'Radio whispering' promises a great leap in wireless communications
UC San Diego researchers working with DARPA show how to make a low-power, lightweight system that can take advantage of unused frequencies and avoid interference.
With the airwaves already crowded with wireless signals and that traffic expected to grow exponentially in the coming years, the challenge facing military and civilian researchers is how to make the most efficient use of the electromagnetic spectrum.
The Defense Department’s Electromagnetic Spectrum Strategy outlines goals for accommodating the ever growing number of military devices—from UAVs to embedded sensors and smart devices of all kinds.
HERMES, which stands for Hyper-wideband Enabled RF Messaging, was started in 2014 to find way to solve jamming and signal fratricide problems with wideband spread-spectrum communications that provide more than 10 GHz of instantaneous bandwidth and operate below 20 GHz to employ coding gain and spectral filtering, as well as reduce atmospheric absorption. It’s an effort to answer the question of how to keep the signals from all of these devices from interfering with each other.
A team of researchers at the University of California, San Diego, working with the Defense Advanced Research Projects Agency’s HERMES program, say they may have found one answer: the equivalent of “radio whispers” that require almost no power but can tap into unused frequencies in the spectrum to get signals to their destinations while resisting any interference.
The researchers published a paper in IEEE’s Journal of Lightwave Technology outlining how the technology could maximize use of the spectrum while providing jam-resistant communications.
“This paper shows that there is a way to get there,” DARPA program manager Josh Conway said in a DARPA release. “This advance in HERMES means we might have a new way to tap into all of this spectrum and in a way in which you won’t jam anyone else and they won’t be able to jam you.”
The technology could take advantage of both unlicensed Wi-Fi bands but also large sections of licensed frequencies.
UCSD Professor Stojan Radic explained in the paper how he and four colleagues used what they called “optical combs” inside a hair-thin optical fiber that is still able to produce a supercomputer’s worth of signal processing, putting hundreds of frequencies into a single fiber. “Our system can reconstruct the signal at almost no energy expenditure,” Radic said. Narrow-band filtering and other features enable signals to be received even in the face of jamming signals 100,000 times stronger.

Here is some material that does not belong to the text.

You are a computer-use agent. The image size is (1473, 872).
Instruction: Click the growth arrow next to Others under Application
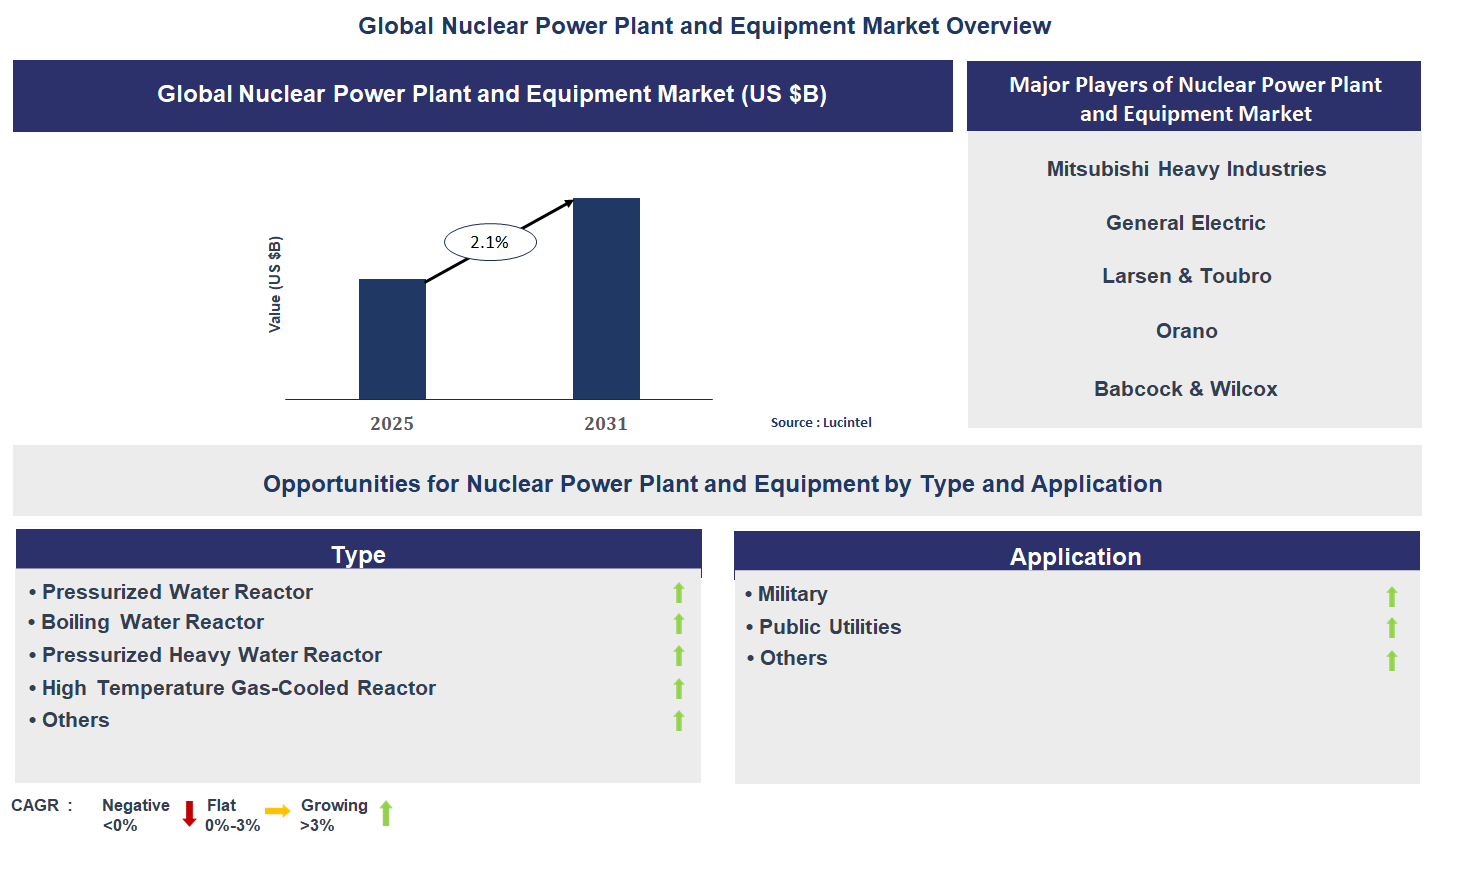pyautogui.click(x=1392, y=659)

Radic said the team is now working to increase the spectral spreading capacity and reducing the size of the receiver to that of a processing chip, resulting in a small, lightweight system that could easily fit into any number of UAVs.
DARPA also is researching other ways of making better use of the spectrum, such as spectrum sharing, under its SSPARC program and its Spectrum Collaboration Challenge, a competition with a $2 million grand prize that gets going in 2017.